━━━━━ Quoted text

# Wall paper over drywall?



## chrisn (Dec 23, 2007)

I sure cannot tell what it is from that pic.


----------



## Sir MixAlot (Apr 4, 2008)

It looks like the brown drywall paper that's underneath the outer grey drywall paper. Prime it with Gardz (they sell it at Home Depot) >skim coat that area twice > add a little texture > prime again > paint. :thumbsup:


----------



## Nestor_Kelebay (Jun 17, 2008)

Conn:

That's "Gyproc Lath".

Buildings built prior to the 1940's had wood lath, which were strips of wood nailed to the studs. Then base coat plaster would be applied to the wood lath. Then, a top coat of lime putty based plaster would be applied over the base coat plaster, and that was your wall.

Drywall you know about.

In the 1950's and early 1960's, they used something called Gyproc Lath, which was basically 16 inch (I think) by 4 foot sheets of drywall with brown paper on both sides. The sheets would be nailed to the wall with only about 1/8 inch of space between them. Then a base coat plaster would be applied to the Gyproc Lath, and finally a gauging coat of lime putty based plaster would be applied over top of that.

━━━━━━━━━━
━━━━━ Information supplied

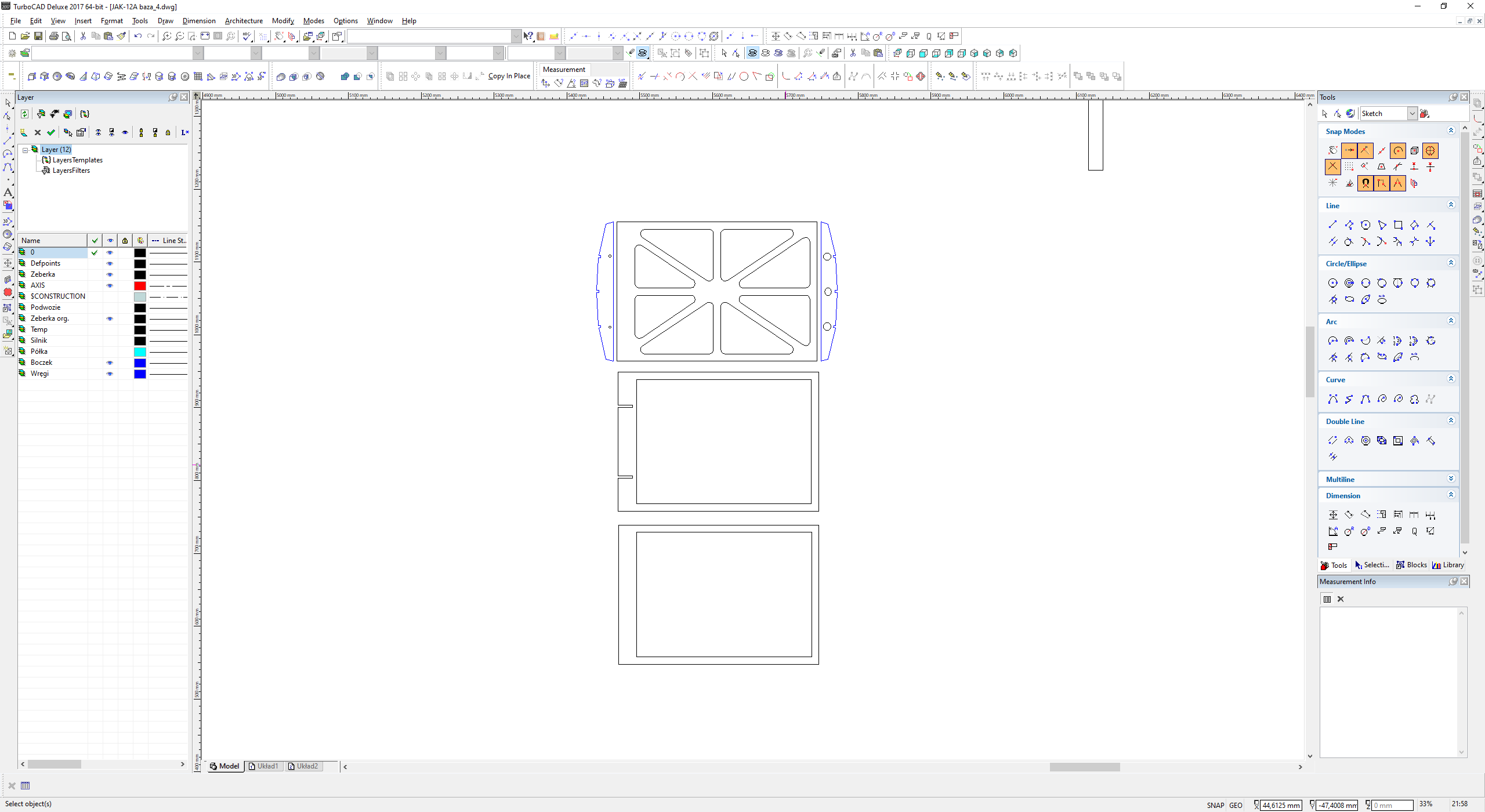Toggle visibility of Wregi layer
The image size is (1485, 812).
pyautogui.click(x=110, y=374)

━━━━━━━━━━

**The tasks:**
A – In the forum thread about wallpaper over drywall, rewrite the paragraph that begins "Buildings built prior to the 1940's" as a short list. Keep its main facts.
B – Continue the forum thread about wallpaper over drywall, starting after its last sentence.

**Answers for the tasks:**
A –
- Buildings from before the 1940s had wood lath, which was strips of wood nailed to the studs.
- Base coat plaster was put on the wood lath.
- A top coat of lime putty based plaster went over the base coat, and that made the wall.

B –
I would paint that exposed brown paper with some white wood glue diluted with water so that it's absorbed into the brown paper. Also paint the surrounding surfaces you want your base coat plaster to stick to with that diluted glue. Now, you COULD go out and buy a bag of base coat plaster for $10 to $15 that will last you a lifetime, or you could just mix some perlite (from any garden store) into your joint compound as a filler, and use that as your base coat plaster. Spread that as smoothly over the missing plaster as you can, but don't fill it completely because you need room for your top coat. Allow time to dry.

Then, just use ordinary joint compound over top of that perlite/jointcompound mixture, sand smooth, prime and paint.

You COULD simply paint the diluted white wood glue on, and then fill the whole thing with joint compound. That would work too, but if you have a home with gyproc lath walls, you might be better off learning how to fix them correctly. Maybe, it would be a good idea to drop into any place that sells plastering supplies and buy a bag of base coat plaster. I really like Georgia Pacific's Perlite Admix Hardwall as a base coat plaster. My second choice would be USG's "Structolite". Mix some up with water and use it to fill that cavity about 1/8 inch shy of being flush with the surrounding wall. Allow time to dry, and then apply joint compound to make the repair flush with the surrounding wall. Sand smooth, prime and paint.

Gyproc lath is kinda like the missing link between wood lath and drywall. It was basically drywall, but smaller in size, with brown paper on both sides and without tapered edges. Lots (probably most) of buildings built in the 50's and 60's have it. Drywall evolved from gyproc lath.


----------



## Nestor_Kelebay (Jun 17, 2008)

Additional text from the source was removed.